### Selected text
I discovered the charge entry level the doctor put in didn’t match what the hospital put in. (Still, the doctor coded my daughter’s visit as Level 2, which left me wondering what on Earth a Level 1 visit looks like.) I also did a bit of sleuthing and found that putting in a higher entry level, known as upcoding, can drastically hike up ER bills. While I didn’t realize it at the time, it’s illegal.

Fixing the error, however, was not as easy as simply pointing it out. I had to have the bill suspended, which involved sending a dated, signed letter to the hospital requesting the information be re-examined. The bill showed up again. The hospital claimed to have never received the letter, so I sent another. I spent hours on the phone being shuffled between the billing office, the physician’s office, and at one point the bill was even sent to collections, who called relentlessly, nonplussed by my claim of errors in the medical billing process.

I also did a bit of sleuthing and found that putting in a higher entry level, known as upcoding, can drastically hike up ER bills. While I didn’t realize it at the time, it’s illegal.

The fight to reconcile this error turned into a two-year battle, culminating in the bill being discarded because of the number of errors the hospital made throughout the process. Throughout the saga I kept a careful paper trail, noting each date I received a bill, whom I spoke with on the phone, what next steps had been suggested and taken. I reported the hospital to the Better Business Bureau, which was another waste of my time (medical providers have terrible ratings, but also don’t have competition).

### Source data
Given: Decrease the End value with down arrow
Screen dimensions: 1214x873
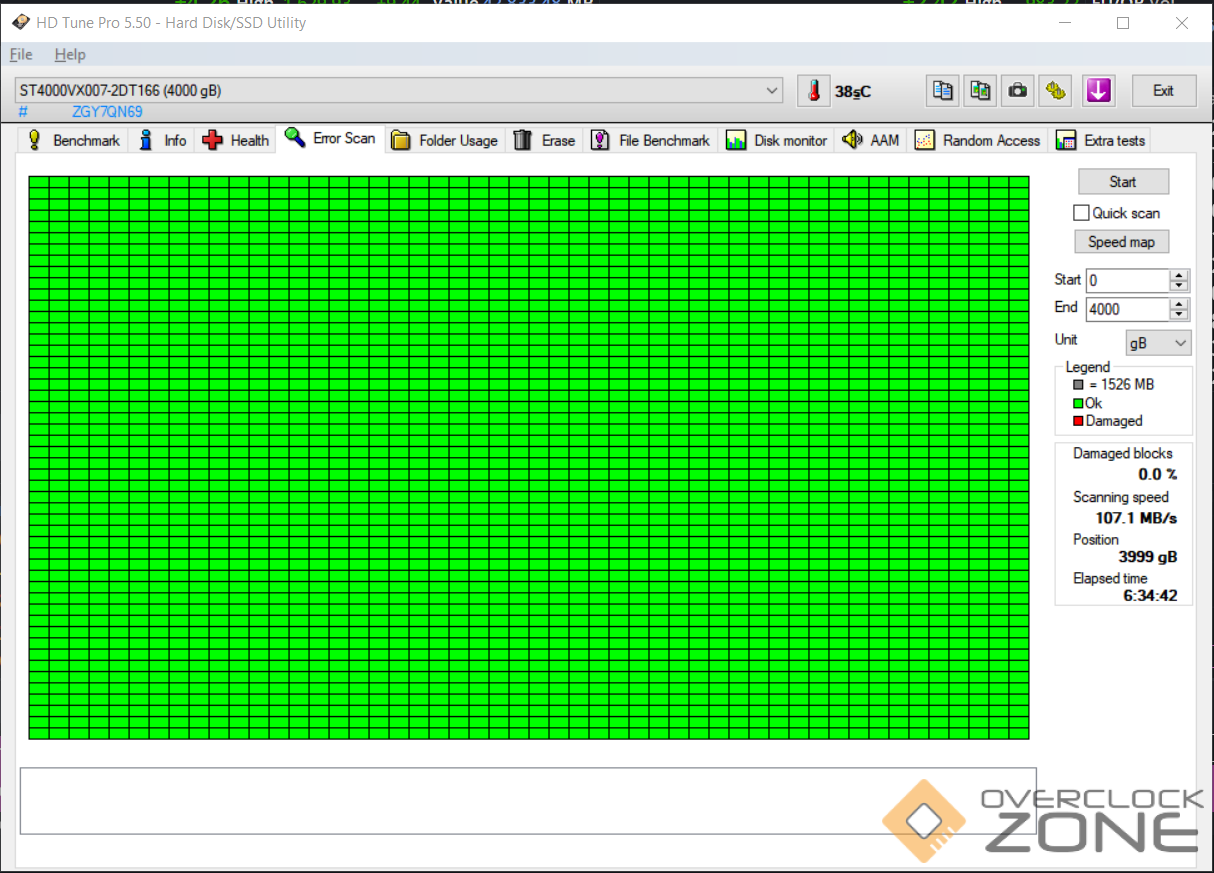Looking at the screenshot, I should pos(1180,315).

...

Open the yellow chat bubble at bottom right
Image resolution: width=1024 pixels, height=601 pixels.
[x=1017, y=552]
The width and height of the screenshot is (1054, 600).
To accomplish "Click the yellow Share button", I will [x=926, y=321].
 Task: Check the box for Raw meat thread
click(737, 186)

### Exercise A
Reproduce the ER billing account word for word, everything from "The fight to" down to "don’t have competition).".
### Exercise B
Carry the account of the disputed ER bill forward from the point where it stops.

### Exercise answer A
The fight to reconcile this error turned into a two-year battle, culminating in the bill being discarded because of the number of errors the hospital made throughout the process. Throughout the saga I kept a careful paper trail, noting each date I received a bill, whom I spoke with on the phone, what next steps had been suggested and taken. I reported the hospital to the Better Business Bureau, which was another waste of my time (medical providers have terrible ratings, but also don’t have competition).

### Exercise answer B
I eventually began recording the calls, making it known to the person on the other line and mentioning upcoding each time I called. It was only at the point when I revealed I had recorded evidence and a paper trail that the hospital decided to write off the charges.

I wish I had known from the start how to handle erroneous charges on high medical bills. Had I known to use the word “upcoding” in my first conversation with the billing department, I might have saved hours spent on the phone. Fortunately, I kept careful records, which gave me the upper hand, but I shouldn’t have spent two years of stressful fighting when they were so clearly in the wrong. Had I known the ramifications of upcoding, I would have reported them to my insurer and had them investigated for fraud.

The fight against medical fraud 

Organizations like the Nation Health Care Anti-Fraud Association (NHCAA) are working to crack down on medical fraud to ensure that insurers and patients aren’t footing the bill for medical providers who bend the facts ― and the government is behind them. The Justice Department participated in the government’s largest health care fraud takedown in U.S. history last month, in which 412 defendants, including 56 doctors, were charged with scamming American taxpayers out of more than $1 billion in opioid-related abuses. 

“The vast majority of health care providers are honest and do what they need to do for their patients, but it only takes a small number to really have a negative impact on the entire system,” NHCAA CEO Louis Saccoccio told Fox News in an interview following the takedown.

Upcoding isn’t a mistake that simply makes you pay more (even though that’s enough to make you go red in the face with rage). It can permanently mess with your medical records when your information is incorrectly recorded. If you are upcoded in a way that indicates you have a medical problem that doesn’t exist, it could cost in a lot more than a big bill in the long run ― making you look like more of a liability to insurers. The opposite can be equally damaging, as in the 1995 case of a Brooklyn doctor in New York who performed brief medical reviews (instead of the full physicals she billed for), which resulted in multiple patients being wrongfully denied Social Security disability benefits over the course of four years.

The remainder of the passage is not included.